▶ **Exercise aim**
Please copy out all of the data below exactly as given, leaving out the images.

------ Input ------

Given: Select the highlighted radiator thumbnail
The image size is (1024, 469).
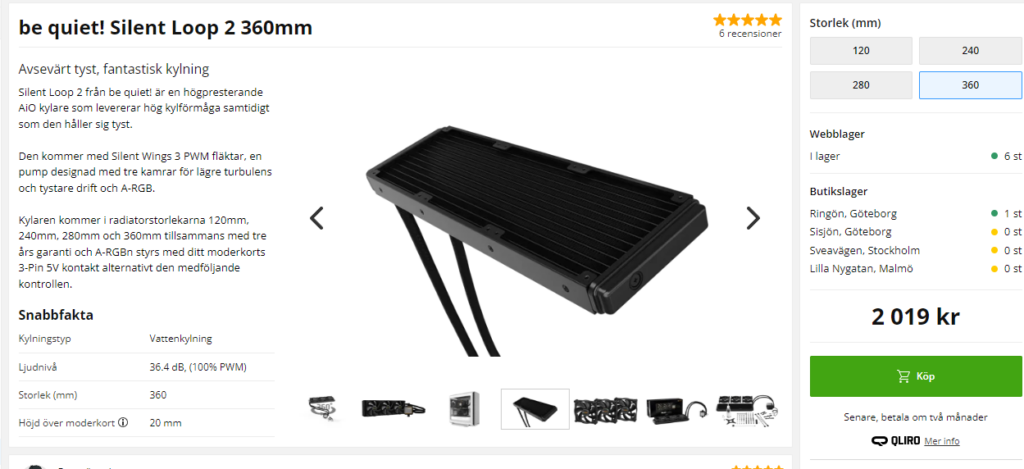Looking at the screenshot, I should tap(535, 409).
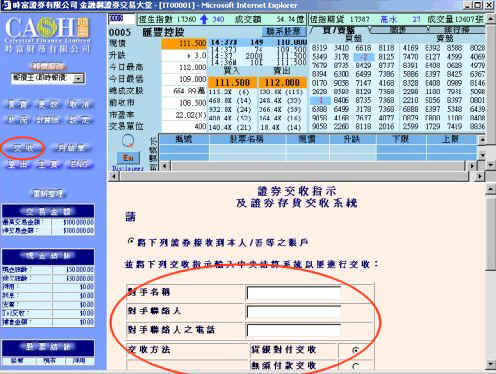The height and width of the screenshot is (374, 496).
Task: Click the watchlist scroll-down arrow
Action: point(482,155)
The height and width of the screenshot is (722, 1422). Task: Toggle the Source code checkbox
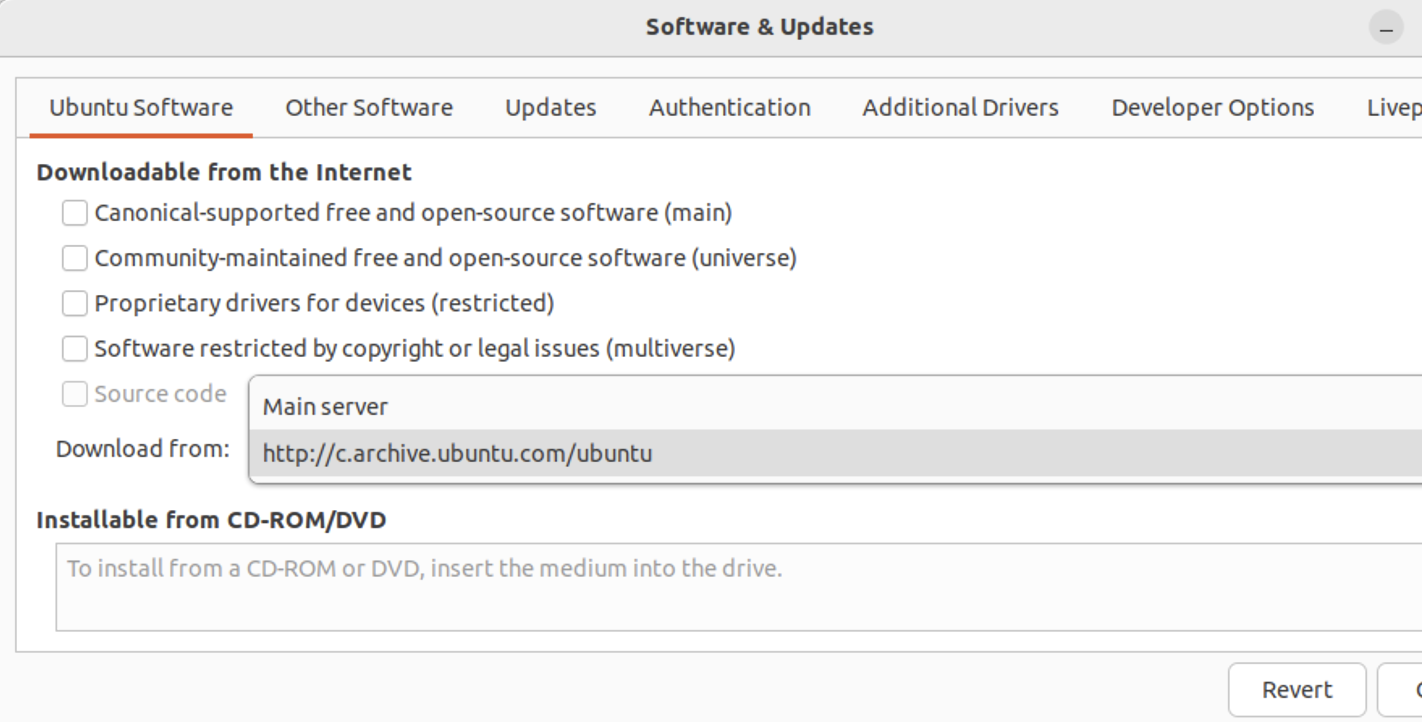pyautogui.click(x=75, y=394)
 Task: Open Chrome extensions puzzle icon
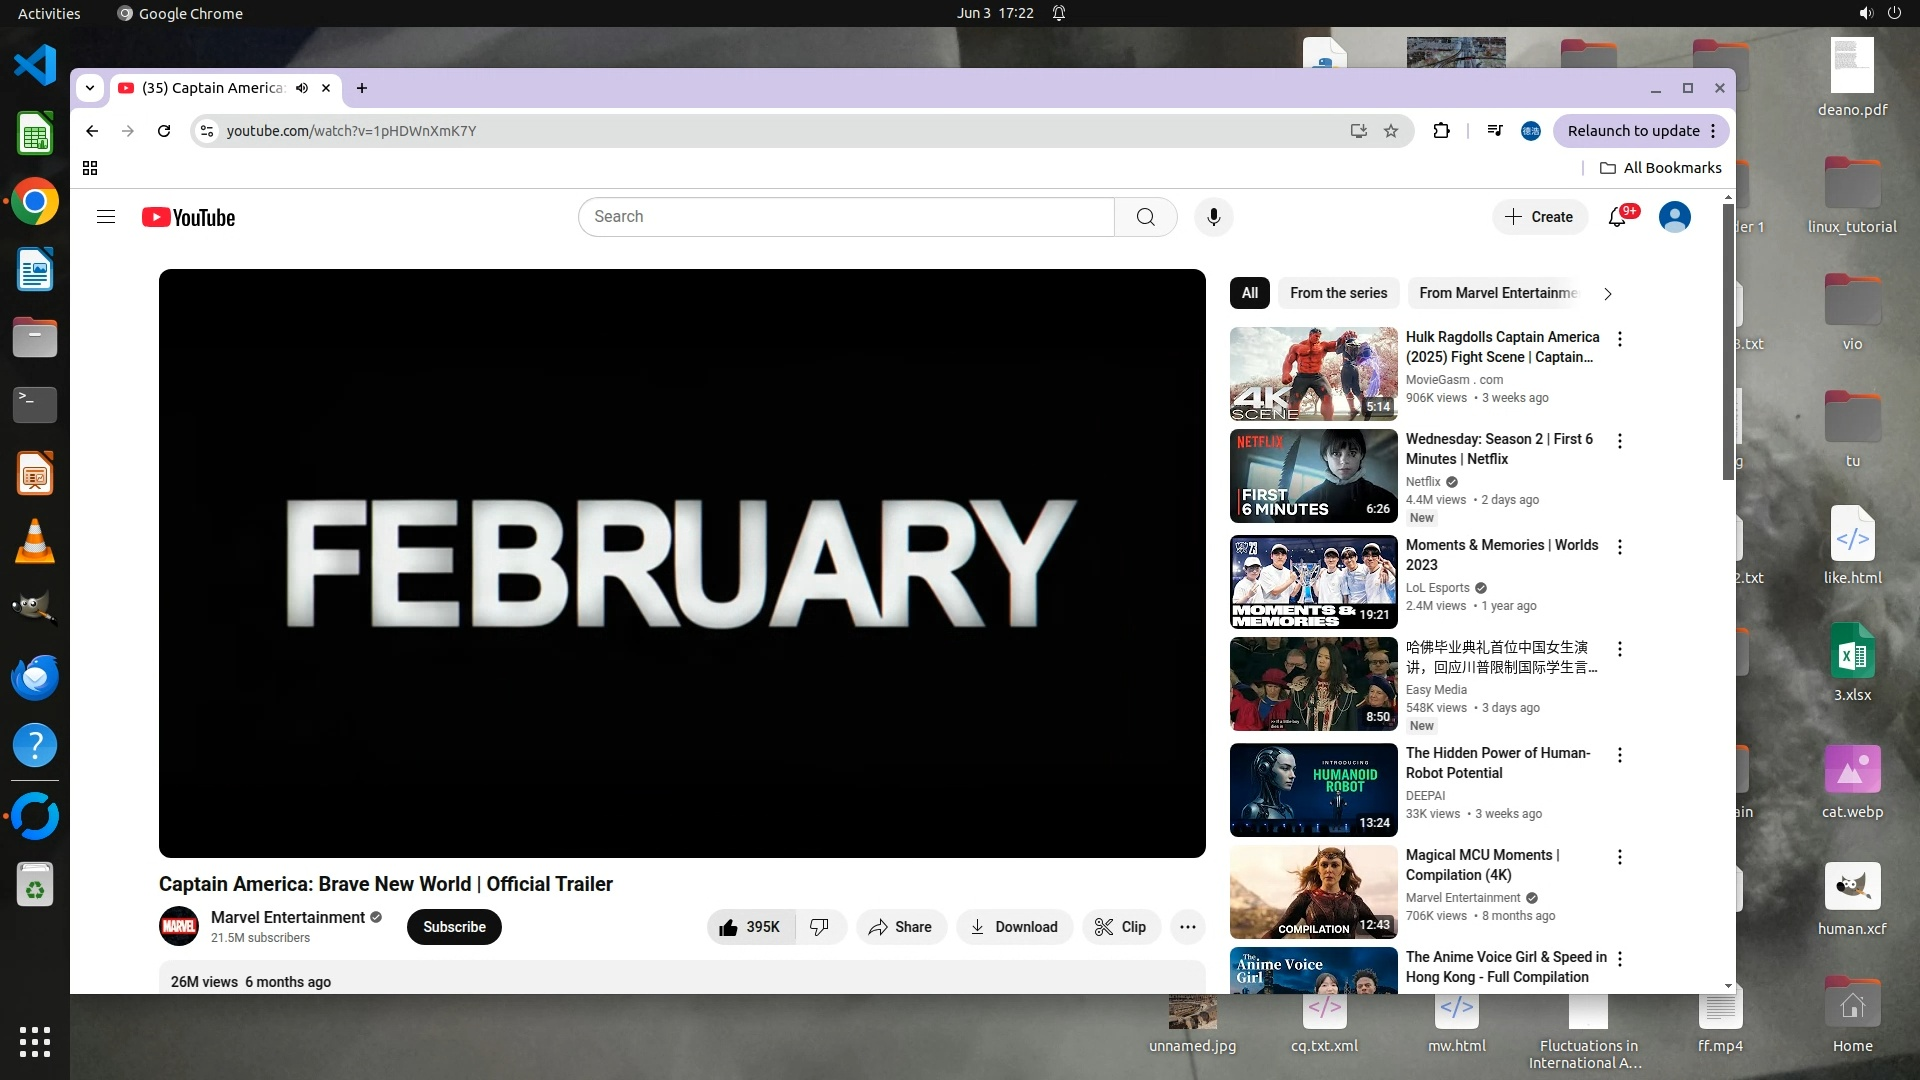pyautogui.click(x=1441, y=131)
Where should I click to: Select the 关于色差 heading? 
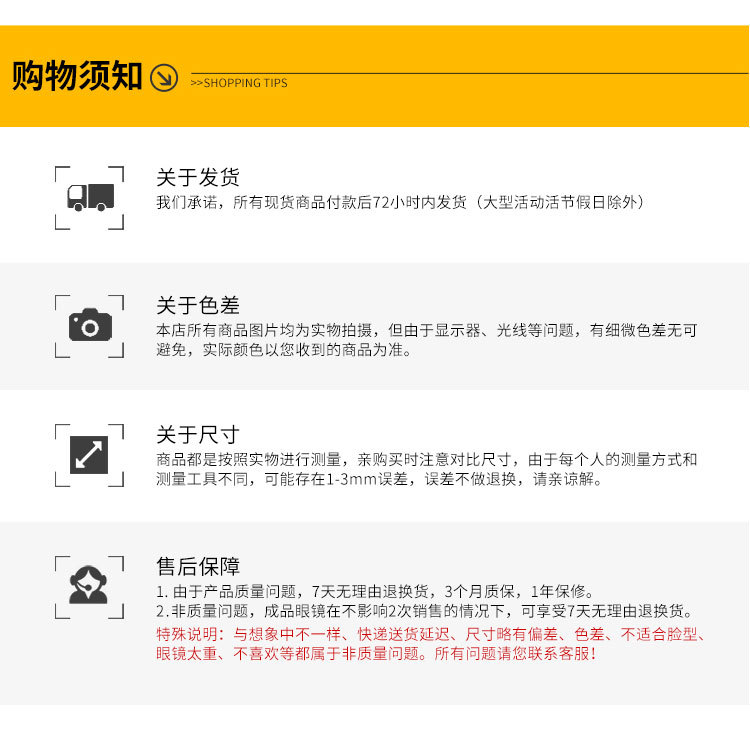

------

▶ **Result below**
Given: Select the highlighted radiator thumbnail
The image size is (1024, 469).
Looking at the screenshot, I should tap(535, 409).
The height and width of the screenshot is (374, 496).
Task: Click the watchlist scroll-down arrow
Action: point(482,155)
The height and width of the screenshot is (722, 1422). Task: Toggle the Source code checkbox
pyautogui.click(x=75, y=394)
 Task: Open Chrome extensions puzzle icon
pyautogui.click(x=1441, y=131)
Where should I click to: Select the 关于色差 heading? 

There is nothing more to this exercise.